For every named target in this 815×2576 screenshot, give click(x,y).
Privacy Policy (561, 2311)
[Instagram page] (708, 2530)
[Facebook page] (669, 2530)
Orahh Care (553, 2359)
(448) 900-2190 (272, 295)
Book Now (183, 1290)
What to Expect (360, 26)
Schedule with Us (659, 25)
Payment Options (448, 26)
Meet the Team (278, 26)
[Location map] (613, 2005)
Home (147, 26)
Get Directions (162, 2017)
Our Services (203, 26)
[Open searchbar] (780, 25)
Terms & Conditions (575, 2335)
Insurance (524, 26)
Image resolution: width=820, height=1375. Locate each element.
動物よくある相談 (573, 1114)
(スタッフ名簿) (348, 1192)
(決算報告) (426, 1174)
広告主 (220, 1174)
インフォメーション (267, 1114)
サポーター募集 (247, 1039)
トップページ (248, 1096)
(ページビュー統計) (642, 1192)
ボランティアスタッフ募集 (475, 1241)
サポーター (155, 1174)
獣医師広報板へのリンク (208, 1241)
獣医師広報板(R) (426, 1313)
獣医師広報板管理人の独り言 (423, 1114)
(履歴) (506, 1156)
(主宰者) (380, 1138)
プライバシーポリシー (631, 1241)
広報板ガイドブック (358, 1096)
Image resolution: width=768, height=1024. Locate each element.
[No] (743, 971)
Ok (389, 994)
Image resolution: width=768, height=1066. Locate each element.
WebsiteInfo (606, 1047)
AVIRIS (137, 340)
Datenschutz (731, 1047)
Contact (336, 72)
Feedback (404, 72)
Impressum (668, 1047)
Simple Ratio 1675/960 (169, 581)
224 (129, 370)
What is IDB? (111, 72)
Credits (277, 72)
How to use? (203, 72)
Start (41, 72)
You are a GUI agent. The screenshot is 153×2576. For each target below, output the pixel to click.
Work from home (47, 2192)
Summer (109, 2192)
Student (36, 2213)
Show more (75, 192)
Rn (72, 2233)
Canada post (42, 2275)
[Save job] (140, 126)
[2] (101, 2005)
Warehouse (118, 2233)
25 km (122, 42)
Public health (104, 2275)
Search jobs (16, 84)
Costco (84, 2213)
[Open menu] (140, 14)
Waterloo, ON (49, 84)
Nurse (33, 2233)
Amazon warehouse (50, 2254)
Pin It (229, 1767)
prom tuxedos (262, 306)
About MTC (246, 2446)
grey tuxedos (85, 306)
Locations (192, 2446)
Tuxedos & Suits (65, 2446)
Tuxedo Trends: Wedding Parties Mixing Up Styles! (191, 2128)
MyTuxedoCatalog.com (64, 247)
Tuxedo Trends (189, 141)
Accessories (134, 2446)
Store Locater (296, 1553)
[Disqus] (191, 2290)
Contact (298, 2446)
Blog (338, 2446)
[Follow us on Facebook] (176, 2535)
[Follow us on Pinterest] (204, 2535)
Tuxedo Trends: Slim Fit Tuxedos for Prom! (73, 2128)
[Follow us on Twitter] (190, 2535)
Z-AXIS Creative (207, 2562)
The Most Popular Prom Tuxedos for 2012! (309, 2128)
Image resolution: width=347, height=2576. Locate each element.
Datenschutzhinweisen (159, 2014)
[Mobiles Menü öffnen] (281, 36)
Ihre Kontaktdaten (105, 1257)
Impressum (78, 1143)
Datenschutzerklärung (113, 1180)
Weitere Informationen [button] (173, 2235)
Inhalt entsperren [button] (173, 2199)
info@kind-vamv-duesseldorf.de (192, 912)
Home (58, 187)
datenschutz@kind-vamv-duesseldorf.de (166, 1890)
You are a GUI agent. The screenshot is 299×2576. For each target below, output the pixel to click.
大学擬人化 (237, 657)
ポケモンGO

____

Each line of the entries where the string "resolution" occurs should be shown.

- **ANSWER TO THIS EXERCISE**
Image resolution: width=820, height=1375. Locate each element.
Image resolution: width=768, height=1024. Locate each element.
Image resolution: width=768, height=1066. Locate each element.
Image resolution: width=347, height=2576. Locate each element.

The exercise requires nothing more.